How does Python keep track of modules installed with eggs?

Claudiu picture Claudiu · Nov 29, 2010 · Viewed 8.1k times · Source

If I have a module, foo, in Lib/site-packages, I can just import foo and it will work. However, when I install stuff from eggs, I get something like blah-4.0.1-py2.7-win32.egg as a folder, with the module contents inside, yet I still only need do import foo, not anything more complicated. How does Python keep track of eggs? It is not just dirname matching as if I drop that folder into a Python installation without going through dist-utils, it does not find the module.

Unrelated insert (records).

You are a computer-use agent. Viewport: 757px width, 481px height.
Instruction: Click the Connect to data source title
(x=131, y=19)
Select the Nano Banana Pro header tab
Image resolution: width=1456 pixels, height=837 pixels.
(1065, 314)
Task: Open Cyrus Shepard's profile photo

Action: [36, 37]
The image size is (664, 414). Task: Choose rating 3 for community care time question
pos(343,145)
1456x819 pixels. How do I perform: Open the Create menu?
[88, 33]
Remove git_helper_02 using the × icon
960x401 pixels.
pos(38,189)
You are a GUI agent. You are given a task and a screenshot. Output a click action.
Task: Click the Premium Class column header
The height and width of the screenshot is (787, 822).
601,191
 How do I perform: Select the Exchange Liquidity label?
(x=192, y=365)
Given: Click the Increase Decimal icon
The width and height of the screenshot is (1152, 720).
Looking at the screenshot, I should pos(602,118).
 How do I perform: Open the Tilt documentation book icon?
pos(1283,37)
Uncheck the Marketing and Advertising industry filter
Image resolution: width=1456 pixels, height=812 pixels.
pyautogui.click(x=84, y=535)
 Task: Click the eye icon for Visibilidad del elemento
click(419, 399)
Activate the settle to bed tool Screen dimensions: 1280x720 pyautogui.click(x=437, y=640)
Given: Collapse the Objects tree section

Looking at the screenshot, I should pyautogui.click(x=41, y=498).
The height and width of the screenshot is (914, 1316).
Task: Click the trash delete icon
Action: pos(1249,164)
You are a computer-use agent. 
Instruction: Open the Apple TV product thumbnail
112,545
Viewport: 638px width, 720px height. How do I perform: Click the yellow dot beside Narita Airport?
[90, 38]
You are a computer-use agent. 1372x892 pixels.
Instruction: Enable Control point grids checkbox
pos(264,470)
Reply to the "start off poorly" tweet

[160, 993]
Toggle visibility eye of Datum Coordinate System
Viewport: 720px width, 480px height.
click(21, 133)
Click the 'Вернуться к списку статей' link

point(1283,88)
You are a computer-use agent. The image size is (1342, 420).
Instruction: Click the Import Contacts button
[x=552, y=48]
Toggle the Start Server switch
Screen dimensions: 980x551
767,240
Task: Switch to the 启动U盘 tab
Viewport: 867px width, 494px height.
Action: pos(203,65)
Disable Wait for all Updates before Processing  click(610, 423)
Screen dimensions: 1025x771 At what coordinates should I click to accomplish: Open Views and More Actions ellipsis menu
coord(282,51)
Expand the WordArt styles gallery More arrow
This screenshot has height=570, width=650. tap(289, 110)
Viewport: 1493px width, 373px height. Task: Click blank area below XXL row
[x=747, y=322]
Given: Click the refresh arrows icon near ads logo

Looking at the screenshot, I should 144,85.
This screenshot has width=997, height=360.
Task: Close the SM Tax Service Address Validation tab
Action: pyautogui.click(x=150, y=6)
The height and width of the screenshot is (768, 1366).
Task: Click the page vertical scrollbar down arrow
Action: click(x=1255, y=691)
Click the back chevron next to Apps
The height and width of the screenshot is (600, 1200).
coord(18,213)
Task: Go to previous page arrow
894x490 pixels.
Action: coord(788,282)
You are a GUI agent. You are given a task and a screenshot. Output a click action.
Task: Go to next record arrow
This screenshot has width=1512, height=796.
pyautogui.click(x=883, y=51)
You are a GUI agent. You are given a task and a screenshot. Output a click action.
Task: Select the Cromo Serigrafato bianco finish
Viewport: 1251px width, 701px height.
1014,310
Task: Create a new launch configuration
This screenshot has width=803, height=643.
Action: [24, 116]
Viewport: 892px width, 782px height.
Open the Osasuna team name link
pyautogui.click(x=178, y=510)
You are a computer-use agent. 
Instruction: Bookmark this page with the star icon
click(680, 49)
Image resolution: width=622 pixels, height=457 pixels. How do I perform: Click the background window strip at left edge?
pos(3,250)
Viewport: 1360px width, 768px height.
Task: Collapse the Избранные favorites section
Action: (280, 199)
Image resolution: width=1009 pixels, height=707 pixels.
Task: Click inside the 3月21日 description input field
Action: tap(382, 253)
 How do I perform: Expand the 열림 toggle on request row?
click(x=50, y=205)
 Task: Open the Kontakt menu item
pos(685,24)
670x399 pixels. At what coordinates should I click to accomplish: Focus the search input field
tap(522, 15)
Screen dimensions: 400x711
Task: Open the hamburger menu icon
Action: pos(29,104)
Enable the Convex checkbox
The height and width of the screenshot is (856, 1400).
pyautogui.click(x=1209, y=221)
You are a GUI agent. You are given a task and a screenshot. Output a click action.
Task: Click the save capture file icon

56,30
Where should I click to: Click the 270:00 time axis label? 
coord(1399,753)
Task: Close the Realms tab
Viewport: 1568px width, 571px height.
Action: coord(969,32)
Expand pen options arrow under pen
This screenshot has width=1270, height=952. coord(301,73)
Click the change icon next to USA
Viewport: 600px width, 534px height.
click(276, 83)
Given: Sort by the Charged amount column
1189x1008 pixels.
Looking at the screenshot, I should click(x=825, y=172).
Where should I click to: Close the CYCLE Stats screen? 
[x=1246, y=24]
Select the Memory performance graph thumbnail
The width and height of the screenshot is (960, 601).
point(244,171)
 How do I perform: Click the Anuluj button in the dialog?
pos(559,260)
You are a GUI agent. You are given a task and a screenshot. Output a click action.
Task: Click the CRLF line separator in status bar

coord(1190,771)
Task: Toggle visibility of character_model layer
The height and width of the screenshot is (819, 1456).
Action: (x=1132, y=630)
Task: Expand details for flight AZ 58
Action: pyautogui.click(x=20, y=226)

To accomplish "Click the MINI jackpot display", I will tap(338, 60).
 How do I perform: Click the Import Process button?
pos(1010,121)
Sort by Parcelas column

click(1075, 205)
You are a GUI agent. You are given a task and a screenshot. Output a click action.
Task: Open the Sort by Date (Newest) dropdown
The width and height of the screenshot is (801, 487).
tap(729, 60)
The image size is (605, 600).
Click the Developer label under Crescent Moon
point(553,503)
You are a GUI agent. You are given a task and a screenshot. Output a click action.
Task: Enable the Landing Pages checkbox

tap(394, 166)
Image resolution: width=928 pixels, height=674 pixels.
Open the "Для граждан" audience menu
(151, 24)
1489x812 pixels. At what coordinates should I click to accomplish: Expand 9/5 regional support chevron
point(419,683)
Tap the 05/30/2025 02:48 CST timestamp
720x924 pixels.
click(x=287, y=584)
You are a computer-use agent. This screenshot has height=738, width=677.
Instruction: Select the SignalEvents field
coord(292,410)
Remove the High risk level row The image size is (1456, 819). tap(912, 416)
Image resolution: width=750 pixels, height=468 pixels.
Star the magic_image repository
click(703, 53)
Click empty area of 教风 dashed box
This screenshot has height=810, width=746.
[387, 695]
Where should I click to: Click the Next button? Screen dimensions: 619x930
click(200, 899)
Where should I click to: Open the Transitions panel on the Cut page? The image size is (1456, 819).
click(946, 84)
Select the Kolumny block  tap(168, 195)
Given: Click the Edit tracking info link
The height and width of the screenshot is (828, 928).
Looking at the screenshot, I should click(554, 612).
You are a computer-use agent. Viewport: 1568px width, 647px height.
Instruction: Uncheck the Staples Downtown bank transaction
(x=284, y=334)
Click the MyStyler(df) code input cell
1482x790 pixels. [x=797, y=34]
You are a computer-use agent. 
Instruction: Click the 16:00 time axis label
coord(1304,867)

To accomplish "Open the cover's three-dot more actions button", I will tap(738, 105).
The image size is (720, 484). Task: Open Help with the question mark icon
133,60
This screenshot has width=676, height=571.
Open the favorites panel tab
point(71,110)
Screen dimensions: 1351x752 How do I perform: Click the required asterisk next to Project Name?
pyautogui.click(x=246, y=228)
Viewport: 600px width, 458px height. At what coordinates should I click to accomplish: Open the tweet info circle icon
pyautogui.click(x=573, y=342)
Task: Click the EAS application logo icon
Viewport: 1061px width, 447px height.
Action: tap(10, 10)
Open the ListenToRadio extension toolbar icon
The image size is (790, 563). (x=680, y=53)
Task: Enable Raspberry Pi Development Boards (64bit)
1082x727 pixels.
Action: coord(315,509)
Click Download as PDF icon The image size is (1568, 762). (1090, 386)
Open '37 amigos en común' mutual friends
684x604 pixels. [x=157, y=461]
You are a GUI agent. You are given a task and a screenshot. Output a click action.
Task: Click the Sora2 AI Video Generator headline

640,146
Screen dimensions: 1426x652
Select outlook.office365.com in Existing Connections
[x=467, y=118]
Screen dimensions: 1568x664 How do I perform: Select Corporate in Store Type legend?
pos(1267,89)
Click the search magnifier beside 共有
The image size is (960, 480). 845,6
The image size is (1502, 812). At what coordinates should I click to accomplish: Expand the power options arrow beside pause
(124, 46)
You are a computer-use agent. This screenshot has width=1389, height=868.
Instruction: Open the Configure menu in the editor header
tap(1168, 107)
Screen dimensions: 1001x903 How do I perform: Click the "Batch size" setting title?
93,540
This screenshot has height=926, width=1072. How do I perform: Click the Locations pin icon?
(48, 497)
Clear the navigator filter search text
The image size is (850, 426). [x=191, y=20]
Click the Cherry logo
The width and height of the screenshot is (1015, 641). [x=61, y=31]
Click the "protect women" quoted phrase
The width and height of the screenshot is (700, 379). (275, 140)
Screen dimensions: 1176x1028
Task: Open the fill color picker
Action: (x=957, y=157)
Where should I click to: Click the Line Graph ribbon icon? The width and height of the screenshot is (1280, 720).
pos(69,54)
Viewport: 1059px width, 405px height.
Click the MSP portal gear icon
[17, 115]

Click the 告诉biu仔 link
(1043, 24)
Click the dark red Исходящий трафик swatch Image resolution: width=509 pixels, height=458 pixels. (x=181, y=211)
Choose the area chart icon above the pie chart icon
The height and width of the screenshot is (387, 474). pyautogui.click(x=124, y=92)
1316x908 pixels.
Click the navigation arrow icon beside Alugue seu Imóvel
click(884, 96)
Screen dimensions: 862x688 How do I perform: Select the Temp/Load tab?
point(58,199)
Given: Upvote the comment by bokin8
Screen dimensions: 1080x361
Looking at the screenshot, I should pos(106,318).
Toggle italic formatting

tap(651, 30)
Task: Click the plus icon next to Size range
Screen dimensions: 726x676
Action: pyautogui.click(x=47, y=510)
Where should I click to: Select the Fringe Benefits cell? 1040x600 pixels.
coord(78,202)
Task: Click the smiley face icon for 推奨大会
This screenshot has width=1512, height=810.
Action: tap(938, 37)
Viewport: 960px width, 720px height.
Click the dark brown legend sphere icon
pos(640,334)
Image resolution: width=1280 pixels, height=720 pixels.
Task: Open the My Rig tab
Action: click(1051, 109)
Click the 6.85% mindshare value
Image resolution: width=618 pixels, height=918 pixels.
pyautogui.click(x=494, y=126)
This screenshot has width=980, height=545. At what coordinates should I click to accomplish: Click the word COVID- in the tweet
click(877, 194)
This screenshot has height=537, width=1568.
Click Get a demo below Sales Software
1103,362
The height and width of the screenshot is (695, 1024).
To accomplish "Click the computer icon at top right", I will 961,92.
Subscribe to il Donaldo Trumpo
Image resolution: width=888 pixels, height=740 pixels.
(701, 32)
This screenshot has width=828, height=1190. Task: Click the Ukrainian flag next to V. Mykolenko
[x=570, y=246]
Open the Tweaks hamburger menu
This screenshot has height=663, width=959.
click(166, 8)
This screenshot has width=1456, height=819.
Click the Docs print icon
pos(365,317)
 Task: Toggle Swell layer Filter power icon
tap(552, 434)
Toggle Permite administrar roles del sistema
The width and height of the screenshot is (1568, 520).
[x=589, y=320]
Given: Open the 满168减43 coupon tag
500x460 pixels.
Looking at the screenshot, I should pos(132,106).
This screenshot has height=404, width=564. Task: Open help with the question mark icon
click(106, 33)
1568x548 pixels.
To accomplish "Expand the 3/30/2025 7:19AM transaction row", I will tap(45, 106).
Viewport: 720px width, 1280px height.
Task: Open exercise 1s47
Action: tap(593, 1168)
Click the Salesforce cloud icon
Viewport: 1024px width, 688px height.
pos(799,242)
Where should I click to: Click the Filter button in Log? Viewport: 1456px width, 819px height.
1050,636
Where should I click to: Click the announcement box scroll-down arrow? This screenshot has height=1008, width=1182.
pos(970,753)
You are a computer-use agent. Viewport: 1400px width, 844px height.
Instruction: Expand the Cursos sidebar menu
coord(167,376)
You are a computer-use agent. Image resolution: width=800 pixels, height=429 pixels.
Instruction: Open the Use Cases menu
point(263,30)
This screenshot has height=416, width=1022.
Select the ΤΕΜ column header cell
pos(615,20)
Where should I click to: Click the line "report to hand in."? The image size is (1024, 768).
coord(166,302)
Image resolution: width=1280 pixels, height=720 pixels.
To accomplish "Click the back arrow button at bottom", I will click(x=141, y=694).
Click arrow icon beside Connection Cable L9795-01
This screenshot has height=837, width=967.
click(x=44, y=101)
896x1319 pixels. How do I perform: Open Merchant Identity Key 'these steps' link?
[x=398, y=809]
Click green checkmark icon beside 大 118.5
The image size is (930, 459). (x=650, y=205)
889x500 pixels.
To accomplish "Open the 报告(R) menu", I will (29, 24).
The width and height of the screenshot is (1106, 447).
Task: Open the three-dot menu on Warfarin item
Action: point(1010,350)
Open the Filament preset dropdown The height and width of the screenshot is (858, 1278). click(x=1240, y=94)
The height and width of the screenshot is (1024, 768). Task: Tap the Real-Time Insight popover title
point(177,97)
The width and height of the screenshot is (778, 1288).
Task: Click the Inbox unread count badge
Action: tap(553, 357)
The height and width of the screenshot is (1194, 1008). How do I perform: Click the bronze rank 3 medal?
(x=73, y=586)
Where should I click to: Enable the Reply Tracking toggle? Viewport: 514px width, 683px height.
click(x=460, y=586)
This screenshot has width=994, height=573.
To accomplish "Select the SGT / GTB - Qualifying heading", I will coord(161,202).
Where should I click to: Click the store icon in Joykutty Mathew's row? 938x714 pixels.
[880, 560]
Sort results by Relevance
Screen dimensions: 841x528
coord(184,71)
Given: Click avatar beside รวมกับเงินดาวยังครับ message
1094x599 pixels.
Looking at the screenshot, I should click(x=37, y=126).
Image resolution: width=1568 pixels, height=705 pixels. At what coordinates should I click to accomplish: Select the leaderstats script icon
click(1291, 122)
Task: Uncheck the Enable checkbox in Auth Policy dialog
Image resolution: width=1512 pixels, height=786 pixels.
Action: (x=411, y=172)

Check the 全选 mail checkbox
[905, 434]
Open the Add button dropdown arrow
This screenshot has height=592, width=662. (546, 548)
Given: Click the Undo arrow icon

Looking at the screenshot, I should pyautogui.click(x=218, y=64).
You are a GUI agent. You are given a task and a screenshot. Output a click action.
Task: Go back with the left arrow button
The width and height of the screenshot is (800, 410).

To be clearer: I just installed zope. The folder name is "zope.interface-3.3.0-py2.7-win32.egg". This works:

Python 2.7.1 (r271:86832, Nov 27 2010, 18:30:46) [MSC v.1500 32 bit (Intel)] on win32
Type "help", "copyright", "credits" or "license" for more information.
>>> import zope.interface
>>>

I create a "blah-4.0.1-py2.7-win32.egg" folder with an empty module "haha" in it (and __init__.py). This does not work:

Python 2.7.1 (r271:86832, Nov 27 2010, 18:30:46) [MSC v.1500 32 bit (Intel)] on win32
Type "help", "copyright", "credits" or "license" for more information.
>>> import blah.haha
Traceback (most recent call last):
  File "<stdin>", line 1, in <module>
ImportError: No module named blah.haha
>>>

This does, though:

Python 2.7.1 (r271:86832, Nov 27 2010, 18:30:46) [MSC v.1500 32 bit (Intel)] on win32
Type "help", "copyright", "credits" or "license" for more information.
>>> from pkg_resources import require
>>> require("blah>=1.0")
[blah 4.0.1 (c:\python27\lib\site-packages\blah-4.0.1-py2.7-win32.egg)]
>>> import haha
>>>

So how do I make it work without a require?

Answer

Ned Deily picture Ned Deily · Nov 29, 2010

If you use the easy_install script provided by setuptools (or the Distribute fork of it) to install packages as eggs, you will see that, by default, it creates a file named easy-install.pth in the site-packages directory of your Python installation. Path configuration files are a standard feature of Python:

A path configuration file is a file whose name has the form package.pth and exists in one of the four directories mentioned above; its contents are additional items (one per line) to be added to sys.path.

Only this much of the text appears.